Self-Supervised Moving Object Segmentation of Sparse and Noisy Radar Point Clouds
Leon Schwarzer, Matthias Zeller, Daniel Casado Herraez, Simon Dierl, Michael Heidingsfeld, Cyrill Stachniss
TL;DR
The paper tackles single-scan moving object segmentation in sparse, noisy radar point clouds by proposing a self-supervised pretraining strategy built on a clustering-based motion-aware contrastive loss (MACL) within a student–teacher framework over a Radar Instance Transformer backbone. MACL leverages clustering (via HDBSCAN) and dynamic points removal (DPR) to form motion-aware representations and aligns clusters across the student and teacher to shape a discriminative representation space, followed by supervised fine-tuning with limited annotations. Empirical results on View-of-D Delft and RadarScenes demonstrate improved label efficiency and competitive or superior MOS performance compared to fully supervised baselines and prior self-supervised methods, with notable gains at low annotation budgets. Overall, the approach reduces annotation requirements while enhancing radar-based perception robustness in dynamic driving scenarios, contributing to safer autonomous systems.
Abstract
Moving object segmentation is a crucial task for safe and reliable autonomous mobile systems like self-driving cars, improving the reliability and robustness of subsequent tasks like SLAM or path planning. While the segmentation of camera or LiDAR data is widely researched and achieves great results, it often introduces an increased latency by requiring the accumulation of temporal sequences to gain the necessary temporal context. Radar sensors overcome this problem with their ability to provide a direct measurement of a point's Doppler velocity, which can be exploited for single-scan moving object segmentation.
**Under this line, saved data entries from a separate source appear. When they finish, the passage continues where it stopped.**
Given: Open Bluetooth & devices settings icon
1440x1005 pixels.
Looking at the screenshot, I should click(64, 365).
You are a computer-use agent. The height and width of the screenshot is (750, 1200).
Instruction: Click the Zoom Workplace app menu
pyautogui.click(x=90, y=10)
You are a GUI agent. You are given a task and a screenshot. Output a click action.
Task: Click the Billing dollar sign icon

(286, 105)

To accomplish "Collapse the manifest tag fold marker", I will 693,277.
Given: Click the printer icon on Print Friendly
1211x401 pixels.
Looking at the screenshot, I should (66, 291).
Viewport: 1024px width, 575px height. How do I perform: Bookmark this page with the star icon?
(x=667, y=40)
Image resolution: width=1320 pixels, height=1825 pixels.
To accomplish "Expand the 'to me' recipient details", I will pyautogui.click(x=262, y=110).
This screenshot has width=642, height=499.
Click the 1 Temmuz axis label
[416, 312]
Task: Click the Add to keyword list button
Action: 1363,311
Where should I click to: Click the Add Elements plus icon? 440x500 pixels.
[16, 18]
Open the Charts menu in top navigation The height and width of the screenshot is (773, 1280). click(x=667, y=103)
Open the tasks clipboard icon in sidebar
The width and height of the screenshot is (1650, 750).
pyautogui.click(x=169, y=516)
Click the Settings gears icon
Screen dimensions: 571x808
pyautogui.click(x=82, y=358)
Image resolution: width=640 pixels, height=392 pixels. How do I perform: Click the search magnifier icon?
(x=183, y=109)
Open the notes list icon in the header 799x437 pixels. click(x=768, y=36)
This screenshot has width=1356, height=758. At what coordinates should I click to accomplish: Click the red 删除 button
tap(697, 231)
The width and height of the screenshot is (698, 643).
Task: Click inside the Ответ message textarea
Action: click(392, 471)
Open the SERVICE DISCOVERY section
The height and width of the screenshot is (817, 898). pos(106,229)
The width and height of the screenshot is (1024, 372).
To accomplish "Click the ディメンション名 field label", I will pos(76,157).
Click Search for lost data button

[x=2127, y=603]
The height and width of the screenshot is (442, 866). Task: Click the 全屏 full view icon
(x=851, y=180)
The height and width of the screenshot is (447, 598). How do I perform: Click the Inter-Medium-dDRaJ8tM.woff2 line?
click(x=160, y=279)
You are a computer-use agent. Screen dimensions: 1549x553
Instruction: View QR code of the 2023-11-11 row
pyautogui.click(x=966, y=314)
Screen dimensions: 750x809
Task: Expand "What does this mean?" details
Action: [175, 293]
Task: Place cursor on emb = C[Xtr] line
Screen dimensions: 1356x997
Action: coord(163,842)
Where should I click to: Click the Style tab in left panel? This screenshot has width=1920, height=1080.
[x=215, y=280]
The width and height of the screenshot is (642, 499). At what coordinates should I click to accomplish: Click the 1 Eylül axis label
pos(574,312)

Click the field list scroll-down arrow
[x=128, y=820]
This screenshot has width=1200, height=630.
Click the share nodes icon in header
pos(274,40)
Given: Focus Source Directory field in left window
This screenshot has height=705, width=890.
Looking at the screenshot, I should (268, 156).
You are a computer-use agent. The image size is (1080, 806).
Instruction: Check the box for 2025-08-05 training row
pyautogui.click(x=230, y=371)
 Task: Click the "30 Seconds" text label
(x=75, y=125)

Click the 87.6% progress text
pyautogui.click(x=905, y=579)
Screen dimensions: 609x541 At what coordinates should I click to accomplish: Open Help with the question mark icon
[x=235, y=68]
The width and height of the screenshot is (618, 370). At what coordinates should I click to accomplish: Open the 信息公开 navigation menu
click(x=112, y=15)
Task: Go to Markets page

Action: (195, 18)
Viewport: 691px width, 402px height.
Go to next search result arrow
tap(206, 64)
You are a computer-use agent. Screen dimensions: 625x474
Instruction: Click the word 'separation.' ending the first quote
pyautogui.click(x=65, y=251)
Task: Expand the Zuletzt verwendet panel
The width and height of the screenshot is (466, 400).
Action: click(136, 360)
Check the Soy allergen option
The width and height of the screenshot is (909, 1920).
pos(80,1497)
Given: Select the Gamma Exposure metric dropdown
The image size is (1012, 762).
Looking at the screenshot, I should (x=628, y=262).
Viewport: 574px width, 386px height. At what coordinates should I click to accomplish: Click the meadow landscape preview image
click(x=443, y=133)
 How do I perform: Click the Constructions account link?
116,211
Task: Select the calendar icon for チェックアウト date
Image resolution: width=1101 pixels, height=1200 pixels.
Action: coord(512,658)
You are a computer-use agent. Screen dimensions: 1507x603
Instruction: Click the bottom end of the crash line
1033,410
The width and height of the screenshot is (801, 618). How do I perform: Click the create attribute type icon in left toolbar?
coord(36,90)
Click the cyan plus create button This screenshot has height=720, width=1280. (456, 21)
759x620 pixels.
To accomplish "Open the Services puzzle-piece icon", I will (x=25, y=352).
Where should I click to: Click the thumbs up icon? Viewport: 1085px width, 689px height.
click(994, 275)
However, radar point clouds are often sparse and noisy, making data annotation for use in supervised learning very tedious, time-consuming, and cost-intensive. To overcome this problem, we address the task of self-supervised moving object segmentation of sparse and noisy radar point clouds. We follow a two-step approach of contrastive self-supervised representation learning with subsequent supervised fine-tuning using limited amounts of annotated data. We propose a novel clustering-based contrastive loss function with cluster refinement based on dynamic points removal to pretrain the network to produce motion-aware representations of the radar data. Our method improves label efficiency after fine-tuning, effectively boosting state-of-the-art performance by self-supervised pretraining.